Most people think of defense and three-point shooting when it comes to Hunter, but his length is a primary reason why the Hawks selected him fourth overall. As far as his development goes for the rest of the season, Hunter is not honing in on one single aspect of his game, but rather to finish the season strong overall.
“Just finishing strong. Just keep the way I’m playing. Keep scoring when the team needs me to score. Keep guarding the best player, keep rebounding, things like that.”
Hunter is on the right track. The defense has not graded out as elite this season, but as he mentions, he is often assigned the opponents’ best player. That is a tall task for a rookie. Hunter has shown considerable strides as a scorer, a three-point shooter, and a rebounder this season. His elite defense at the college level suggests that with time, it should come.
Hunter was lucky enough to inherit a fantastic situation for his development on a team that offered him starter minutes out of the gate. We are beginning to see some significant returns on investment, and he still has a quarter of his rookie season left.
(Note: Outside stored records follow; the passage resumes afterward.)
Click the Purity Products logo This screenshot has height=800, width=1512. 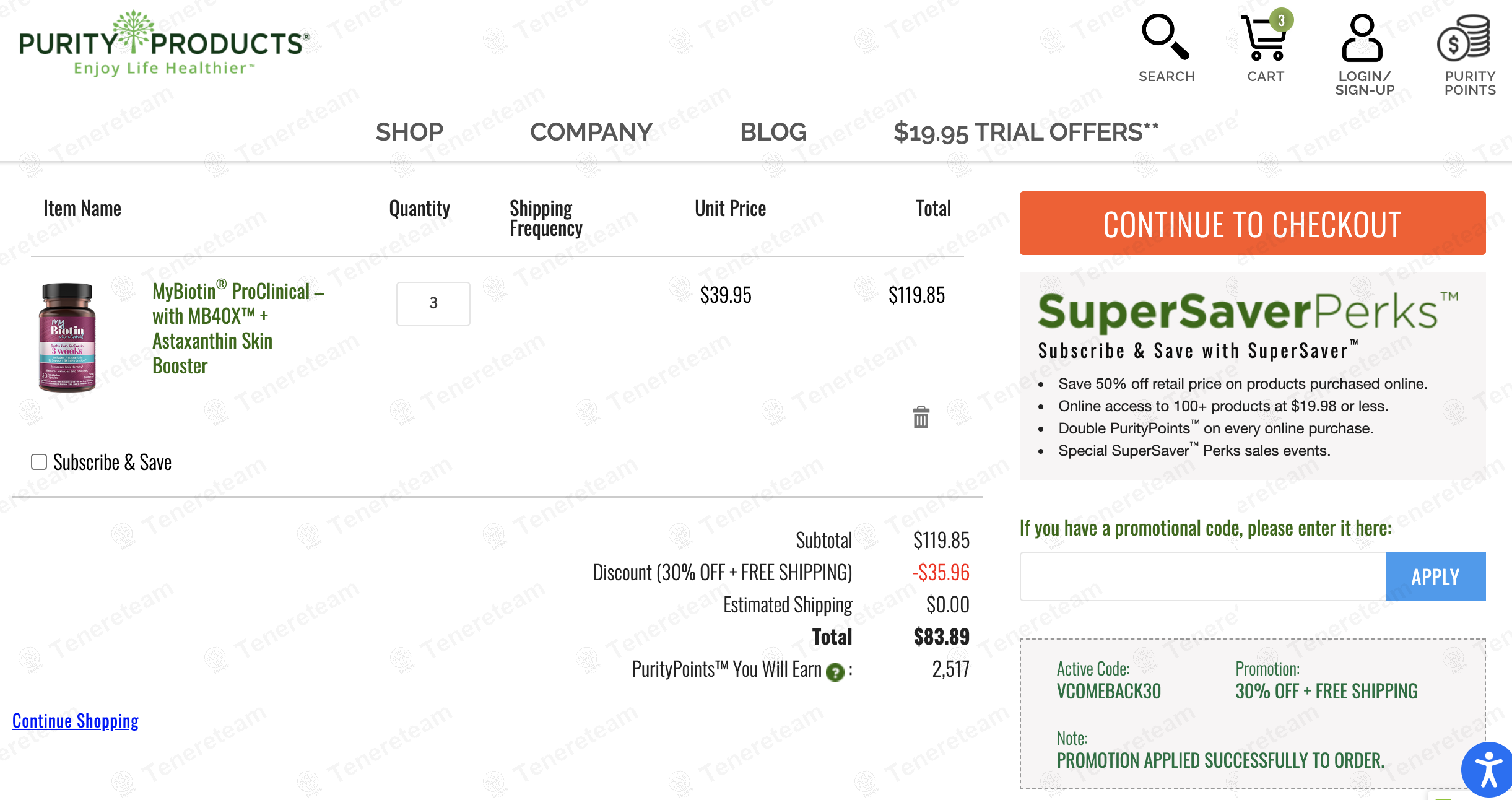point(163,43)
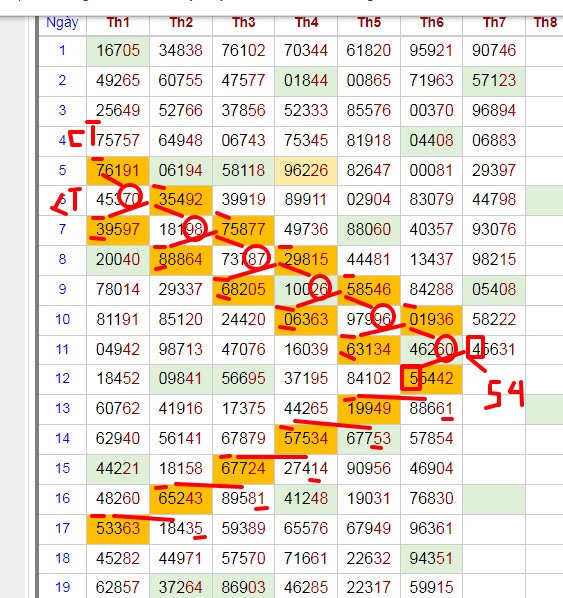Click green cell 57123 in Th7
Image resolution: width=563 pixels, height=598 pixels.
[494, 80]
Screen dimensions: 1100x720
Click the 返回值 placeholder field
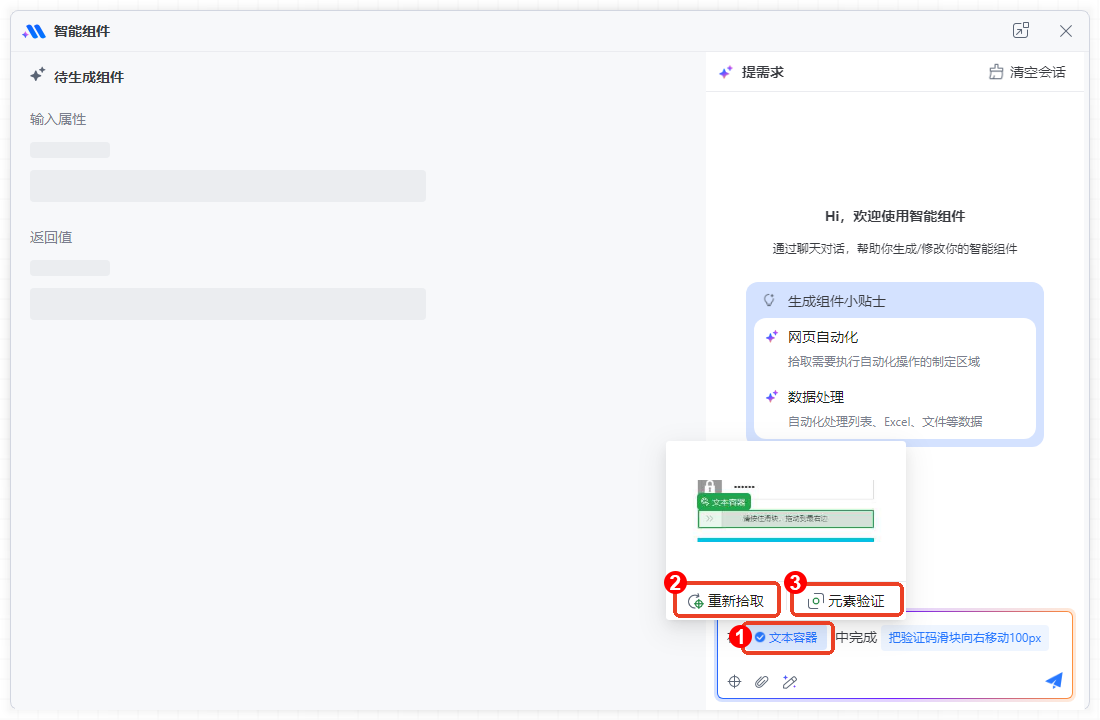click(228, 304)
“I knew coming into this year I was going to have a lot of growing pains. Playing so many minutes, you experience so many things. Me being in my first year, I didn’t know what to expect, so playing all those minutes, I definitely learned a lot.
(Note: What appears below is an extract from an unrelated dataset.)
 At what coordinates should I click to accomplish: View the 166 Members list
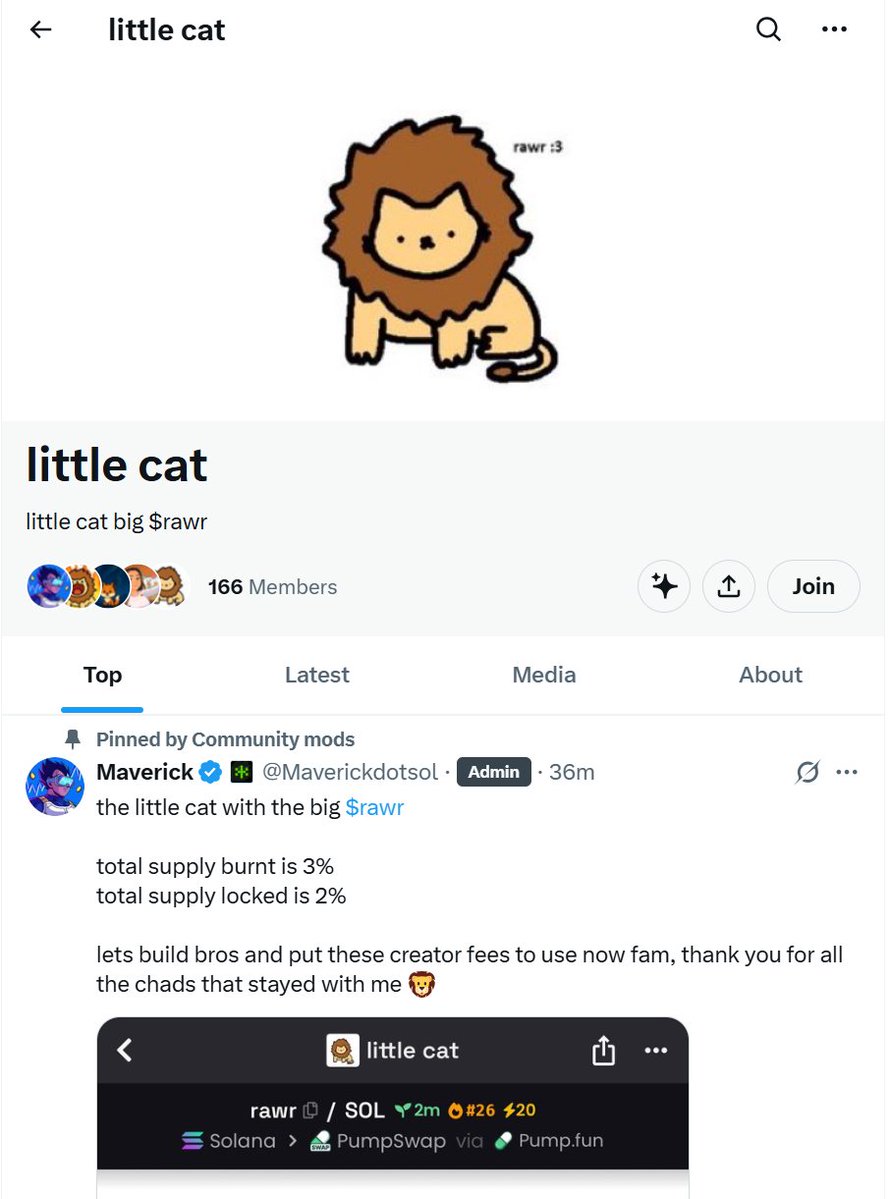[x=272, y=587]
Patience is vital with Hunter. He was not your flashy one and done prospect with the Virginia Cavaliers. While he was named an ACC All-Freshman in 2018, he was still a sixth man coming off the bench. He truly blossomed as a starter as a sophomore, developing into the best defender in the nation and helping UVA win a National Championship. We are starting to see those “growing pains” slowly disappear, and a bit more consistency. The Hawks chose a game with some upside, and if he can develop into the player they envisioned when drafting him, an elite 3-and-D threat to pair with Trae Young and John Collins, it will help tremendously in this team taking the next step towards contention.